Published: 8 July 2012

Abstract

Background

Biological signals may carry specific characteristics that reflect basic dynamics of the body. In particular, heart beat signals carry specific signatures that are related to human physiologic mechanisms. In recent years, many researchers have shown that representations which used non-linear symbolic sequences can often reveal much hidden dynamic information. This kind of symbolization proved to be useful for predicting life-threatening cardiac diseases.

Methods

This paper presents an improved method called the “Adaptive Interbeat Interval Analysis (AIIA) method”. The AIIA method uses the Simple K-Means algorithm for symbolization, which offers a new way to represent subtle variations between two interbeat intervals without human intervention.
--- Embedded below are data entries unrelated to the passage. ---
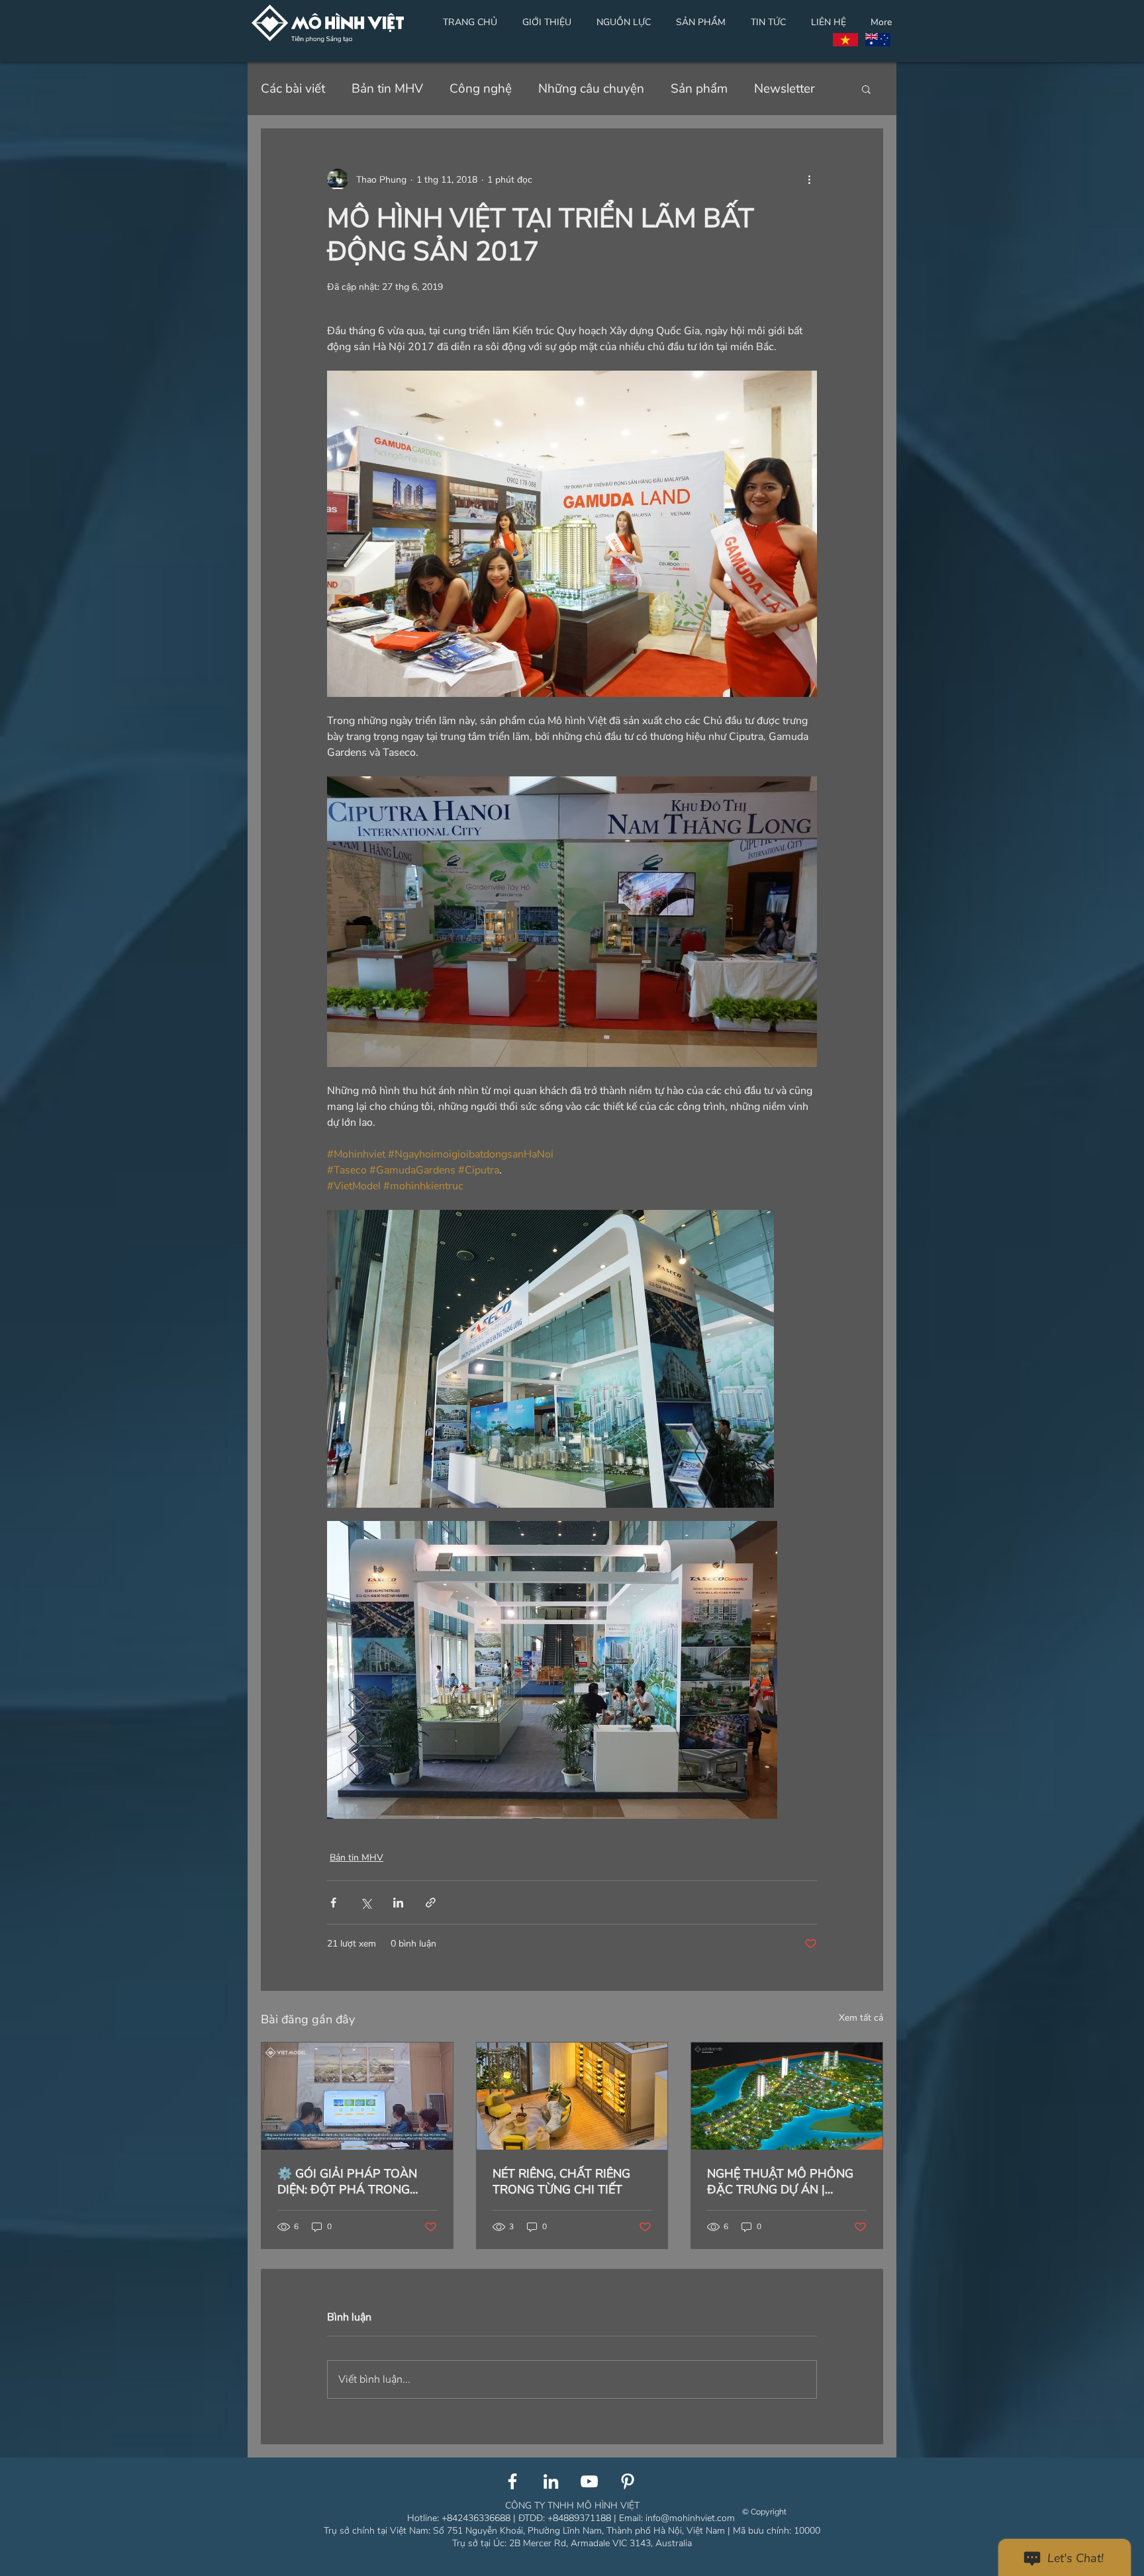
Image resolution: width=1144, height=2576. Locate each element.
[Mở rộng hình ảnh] (550, 1359)
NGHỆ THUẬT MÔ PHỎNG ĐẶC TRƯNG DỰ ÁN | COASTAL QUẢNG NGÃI (780, 2181)
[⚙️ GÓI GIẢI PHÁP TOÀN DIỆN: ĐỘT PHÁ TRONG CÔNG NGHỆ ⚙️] (357, 2096)
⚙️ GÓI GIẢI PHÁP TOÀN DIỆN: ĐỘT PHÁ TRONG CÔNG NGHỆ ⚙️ (347, 2181)
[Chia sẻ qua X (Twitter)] (365, 1902)
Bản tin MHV (387, 89)
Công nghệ (481, 89)
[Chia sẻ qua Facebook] (333, 1902)
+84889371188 (579, 2518)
After symbolization, it uses the n-gram algorithm to generate different kinds of symbolic sequences. Each symbolic sequence stands for a variation phase. Finally, the symbolic sequences are categorized by classic classifiers.

Results

In the experiments presented in this paper, AIIA method achieved 91% (3-gram, 26 clusters) accuracy in successfully classifying between the patients with Atrial Fibrillation (AF), Congestive Heart Failure (CHF) and healthy people. It also achieved 87% (3-gram, 26 clusters) accuracy in classifying the patients with apnea.

Conclusions

The two experiments presented in this paper demonstrate that AIIA method can categorize different heart diseases. Both experiments acquired the best category results when using the Bayesian Network. For future work, the concept of the AIIA method can be extended to the categorization of other physiological signals. More features can be added to improve the accuracy.